The purpose of Extraordinary Edition is being revisited for winter, headed into 2013. U.S. foreign policy, Central Asia and the Middle East remain key focal points. Economics and culture on your front doorstep are coming into focus here.

Thursday, April 22, 2010

Previously posted here, today reiterated

The following excerpt, which has already been noted here in the pages of Extraordinary Edition is from Feb. 4, 2010, "The Expanding US War in Pakistan" by Jeremy Scahill. It appeared in The Nation.

What appears below are the last two paragraphs. My apologies for repetition if you've already read them. This simply addresses what I have been asking myself and anyone who's read pieces on this site since the beginning of this year. Pakistan has been phased in under our noses. Officials from Pakistan's government have appeared on the Daily Show. Things have transitioned rather than being announced: why has this administration not been straight with its citizens about military escalation across the border between Afghanistan and Pakistan, which is no different than the border between Vietnam and Cambodia as an invisible political line where the political circumstances change according to what side of that line your hundreds of millions of dollars worth of troops and equipment are amassed.

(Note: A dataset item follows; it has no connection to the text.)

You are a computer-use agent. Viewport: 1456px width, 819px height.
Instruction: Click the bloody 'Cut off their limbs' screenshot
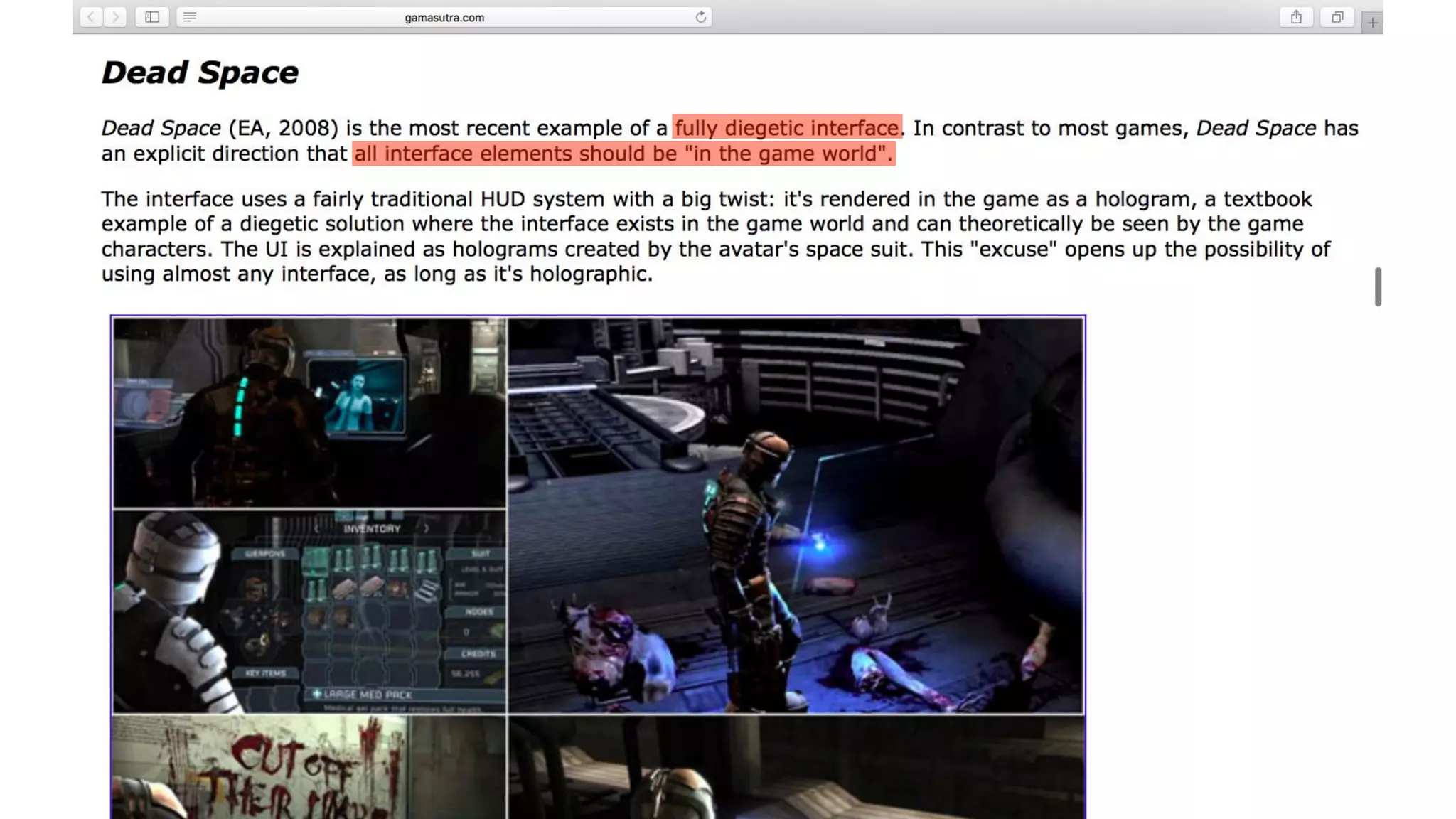click(x=309, y=768)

From Scahill's Nation article of Feb. 3 ...


The United States does not publicly acknowledge US military operations in Pakistan. On CENTCOM's website, they are described in vague terms. "We will of course continue to target, disrupt, and pursue the leadership, bases,and support networks of Al Qaeda and other transnational extremist groups operating in the region," declares CENTCOM's Pakistan page. "We will do this aggressively and relentlessly."

Since President Obama's inauguration, the administration has downplayed the role of US military forces in Pakistan. In July, Ambassador Richard Holbrooke said bluntly, "People think that the US has troops in Pakistan, well, we don't." On Wednesday, after the US soldiers' deaths, his tune changed dramatically: "There's nothing secret about their presence," he said. One thing is certain: as the situation in Pakistan becomes more volatile and the US military presence in the country expands, it will become increasingly difficult for the Obama administration to downplay or deny the reality that a US war in Pakistan is already underway.